‘Squid Game’-inspired crypto scam crumbles, price crashes from $2.8K to zero

‘Squid Game’-inspired crypto scam crumbles, price crashes from $2.8K to zero

SQUID, a new digital coin inspired by the blockbuster Netflix series, Squid Game, has scammed investors to the tune of $3.38-million in what appears to be a rug pull.

The cryptocurrency plunged to almost a fraction of a cent minutes after surpassing $2,850 at 09:35 UTC on Nov. 1. The deadly drop came at the back of a 75,000% bull run, highlighting the outrageous demand for SQUID among traders since it launched on Oct. 26.

Inspired by the popularity of the Squid Game series, the cyberpunks promoted SQUID as a play-to-earn cryptocurrency, just like in the movie where people risk their lives to play a series of children’s games for cash bounty.

This strategy helped push SQUID prices from $0.01 on Oct. 26 to over $38 on Sunday. It then spiked to $90 on Nov. 1, leading to a massive pumping round that forced its price further up over $2,850, only for it to plunge all the way down to $0.002 a few minutes later.

Prior to the massive crash, BTC PEERS reported that users were unable to sell their SQUID holdings on PancakeSwap, the only available market amid a 45,000% gain.

The SQUID founders stated in their defense that they had deployed an “anti-dumping technology” that limits people from selling their tokens against lower demand. The Squid Game whitepaper reads:

The more people join, the larger reward pool will be (sic), […] Developers will take 10% of the entry fee with the remaining 90% given to the winner.

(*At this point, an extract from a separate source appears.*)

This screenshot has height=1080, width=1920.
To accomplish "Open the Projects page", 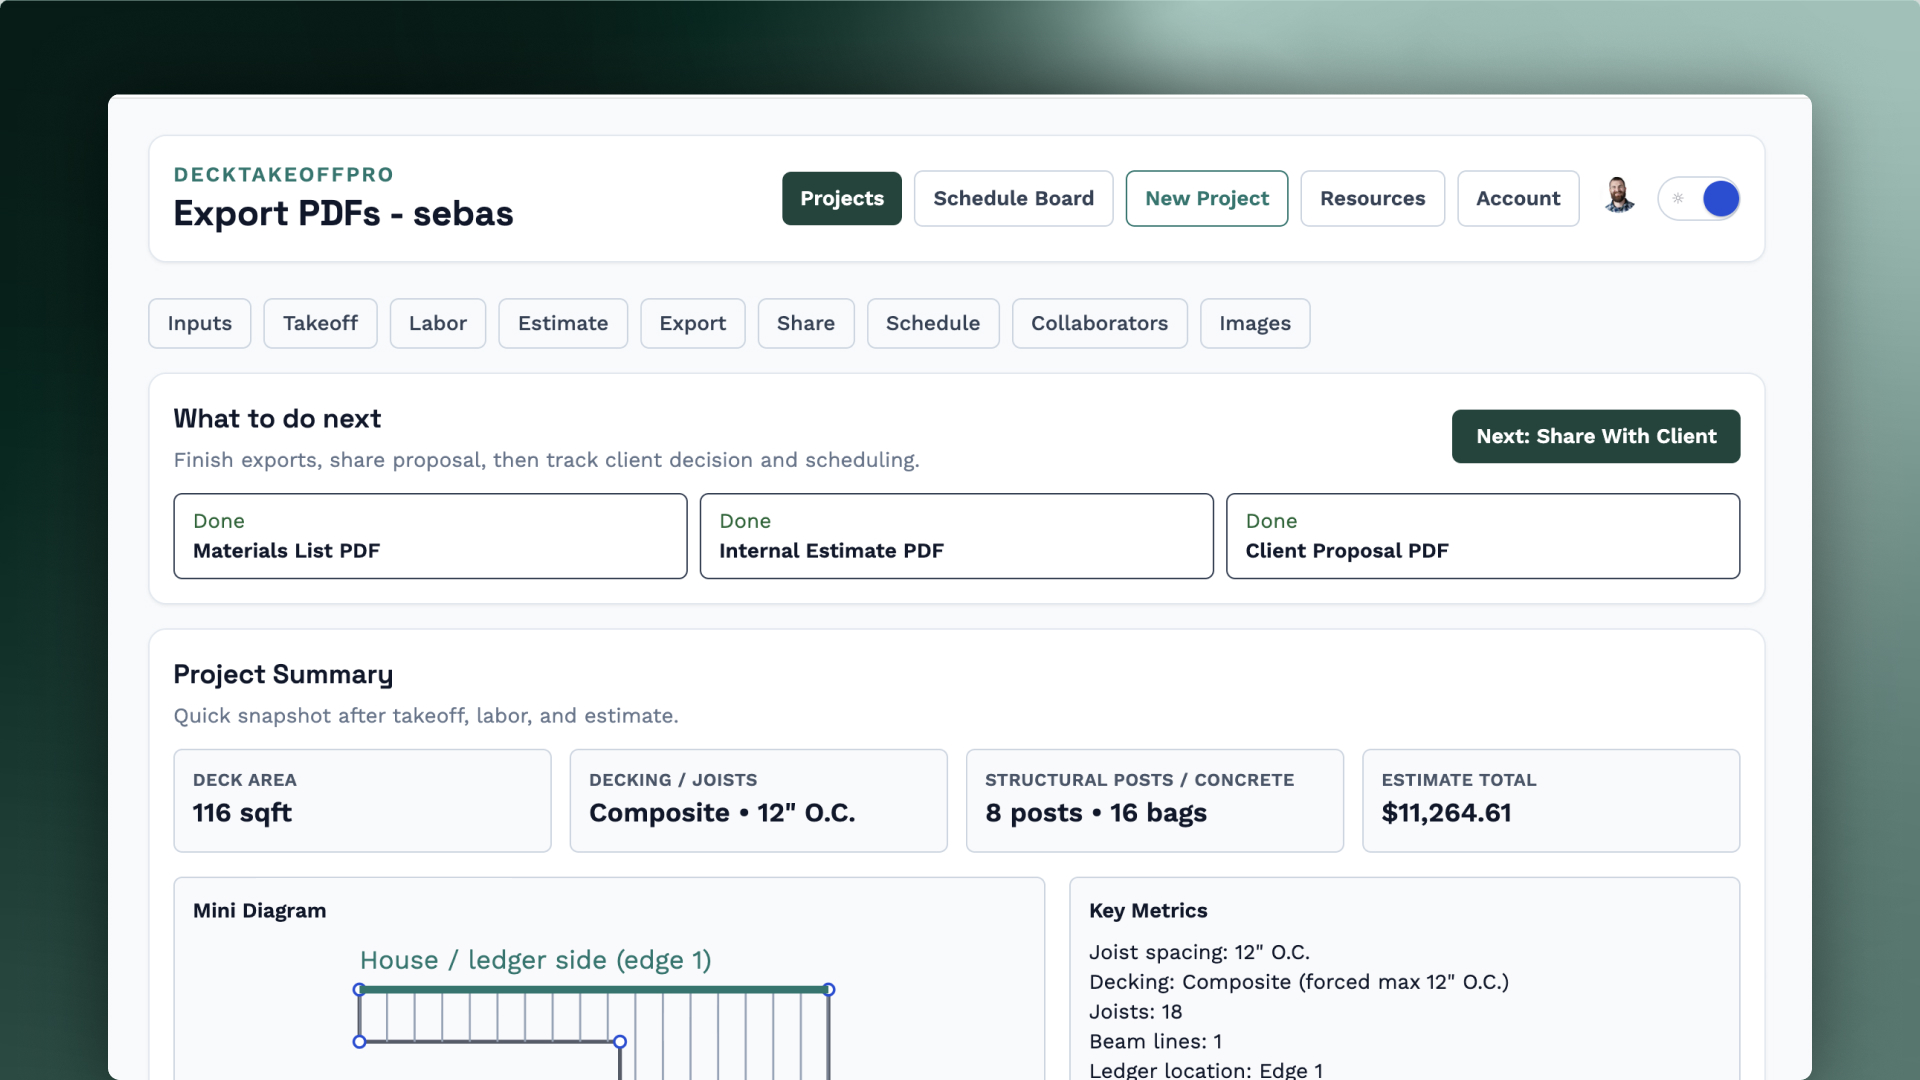I will pos(841,198).
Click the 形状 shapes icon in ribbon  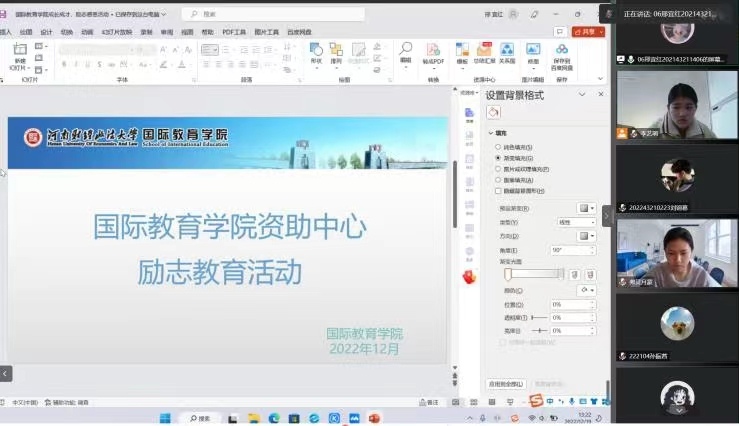316,52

CNBC also published the SQUID token founders’ claims without omissions, as it called SQUID the “very own brand” of the Netflix show.

The Squid Game cryptocurrency founders claimed they were affiliated with the Netflix show as its official token partner. They also insisted that they had entered a strategic partnership with crypto data provider CoinGecko.

However, CoinGecko co-founder Bobby Ong refuted the claims in an interview, saying “[SQUID] did not meet our listing criteria; hence it will not be listed on CoinGecko. It’s most likely a scam.”

CoinGecko’s rival CoinMarketCap listed SQUID on its platform with a warning about the cryptocurrency’s dubious nature in a notice that read:

There is growing evidence that this project has rugged. Please do your own due diligence and exercise extreme caution. This project, while clearly inspired by the Netflix show of the same name, is NOT affiliated with the official IP.

Meanwhile, analysts noticed that the founders of the token had no profiles on LinkedIn, with a Twitter user calling SQUID a “100% rug pull.”

So far, it seems like the game is indeed over for SQUID holders, and the only winners are the malicious actors behind the project.